The summation of what she was saying was: State governors, NOT Jonathan, lacked the political will to save. I asked the International Monetary Fund (IMF) for a video of her speech, so I could redeem my name by sharing this with the Nigerian people. They indulged me, and I shared the video here. The video vindicated me and influenced my journey into fact-checking. But that is story for another day.
I would later meet Okonjo-Iweala again the following year, and we spoke about some of these stories, and I came to understand more of her position on the whole “political will” issue. What has this got to do with President Bola Tinubu? Yes, I know you are already asking. So here goes everything:
WHO WILL BE TINUBU’S AMAECHI?
Following the float of the naira, I had predicted that states would get up to N1.1 trillion to share at FAAC in July from over N700 billion in June 2023. Eventually, the numbers were way higher than I predicted, the Federation Account Allocation Committee (FAAC) surprisingly had N1.9 trillion to share, which meant state governors could get more than double the funds they got in June.
However, Tinubu approved the establishment of the infrastructure support fund (ISF) for the 36 states as part of measures to cushion the effects of petrol subsidy removal. The move meant FAAC will save N790 billion — or 42% of FAAC income — to ISF from the funds that would normally have been distributed to FG, states and LGAs. The FG, states, and LGA share only 47% of what was generated. Does this remind you of anything?

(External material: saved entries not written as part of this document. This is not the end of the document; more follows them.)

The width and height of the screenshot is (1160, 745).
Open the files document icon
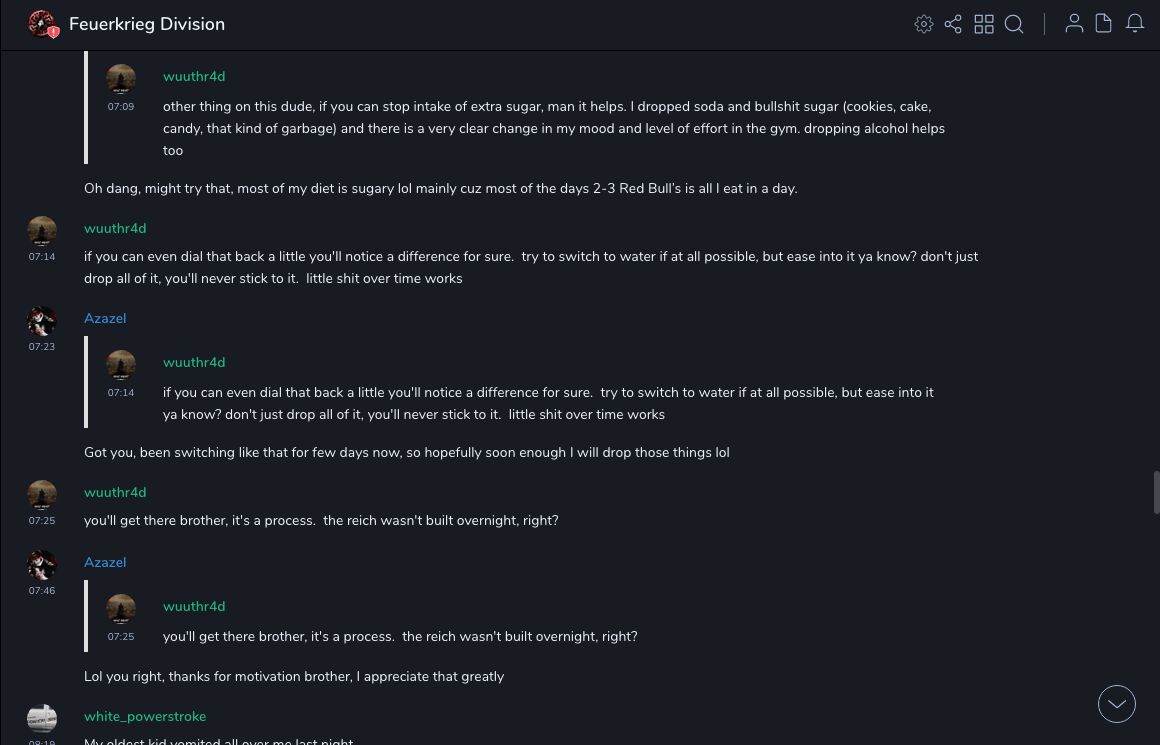click(x=1103, y=24)
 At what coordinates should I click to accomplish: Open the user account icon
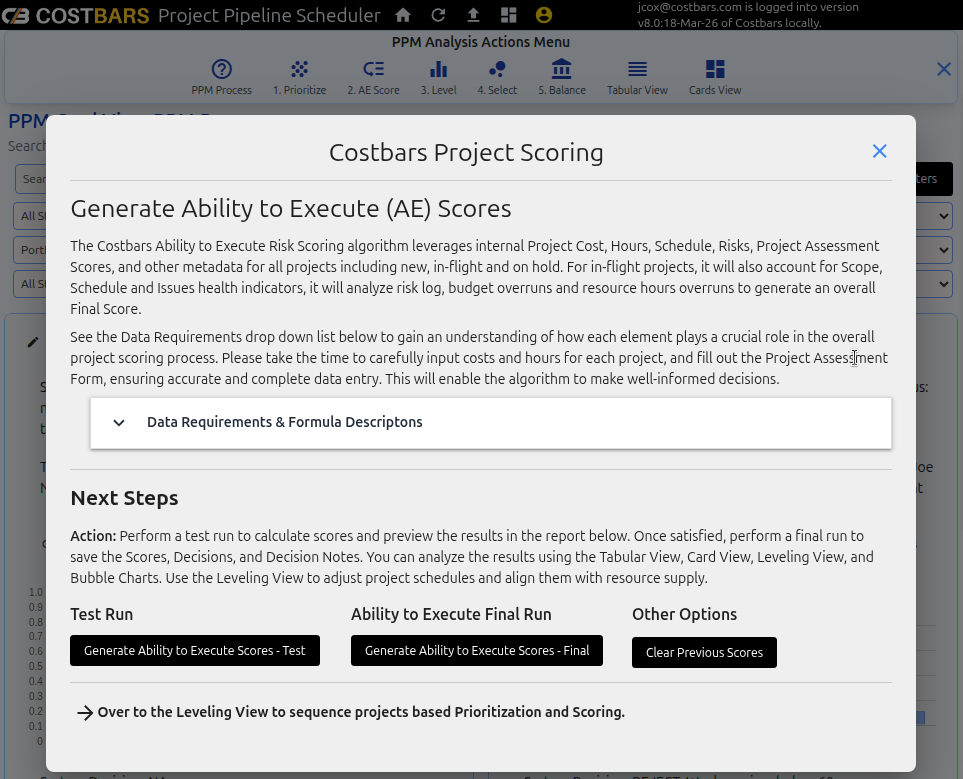543,15
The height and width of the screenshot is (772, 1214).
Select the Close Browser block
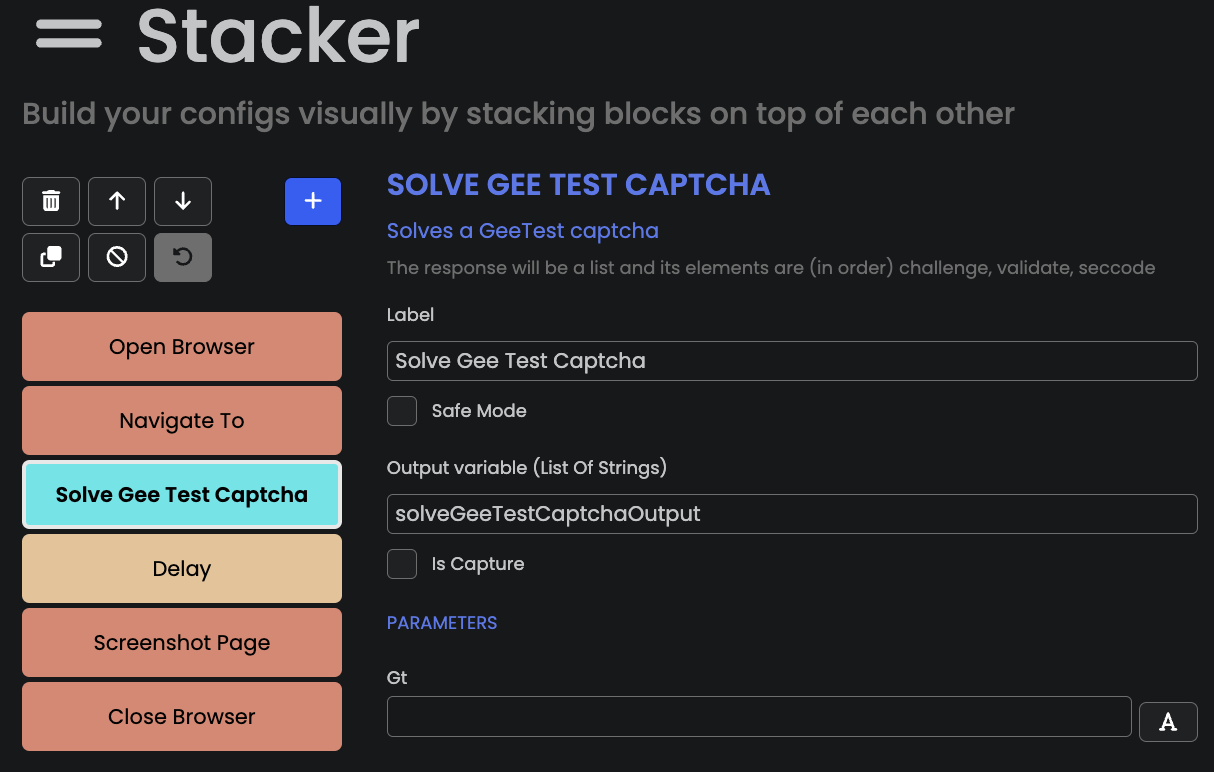click(x=182, y=717)
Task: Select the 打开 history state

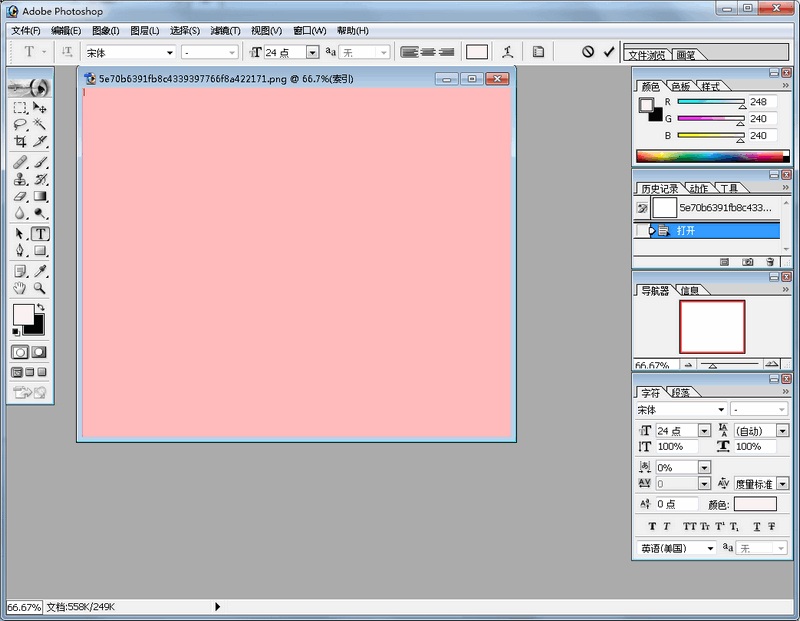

If it does not, let me remind you: In 2011, the Goodluck Jonathan administration set up a Sovereign Wealth Fund (SWF) to manage some of Nigeria’s excess crude savings. So FAAC did not share all the money that came into the federation account. Before Jonathan, former president Olusegun Obasanjo had an excess crude account (ECA), which saved $22 billion for the rainy day. What the Jonathan government did was to institutionalise the process by an Act of parliament, which led to the birth of the Nigeria Sovereign Investment Authority (NSIA).
Immediately after NSIA was set up, governors, led by Rotimi Amaechi, the governor of Rivers state at the time, sued Jonathan’s administration, to block a transfer of $1 billion from ECA to set up SWF. After a long battle, the supreme court asked the states and the federal government to settle out of court. Jonathan succeeded in setting up NSIA, and the governors won the move to share oil savings.
In 2016, after sharing oil savings, Ameachi explained why he and other state governors, insisted on sharing what should have been kept for rainy days. Who will lead the charge to share ISF? Who will be Tinubu’s Amaechi?
A TEST OF TINUBU’S POLITICAL WILL?
So if you get Nigeria’s auto-replay, you should already predict where we are going with this. At the FAAC meeting last week, governors effectively left N790 billion (over $1 billion) on the table to be saved for infrastructure support. In August and September, they will likely do the same, and maybe for a few more months until some of them decide, that the money should be shared — and not saved.
If our auto-replay is anything to go by, governors will, in a short while, ask that the infrastructure support fund be shared as the oil savings were. They will argue that policies by the Tinubu administration are responsible for the higher cost of everything in the country, hence, the money left on the table should be used to fix the problem he created. Then, we will be back to an era without savings, the era Okonjo-Iweala complained about in 2016.
That test of Bola Tinubu’s political will is coming; will Tinubu be able to convince governors into saving for infrastructure? Obasanjo did this from 2004 to 2007, thereby saving the country from the 2008/2009 global economic crisis. Will Tinubu follow Obasanjo’s way or will he follow Jonathan’s path and succumb to the will of the ‘sharers’ to eat our tomorrow, today?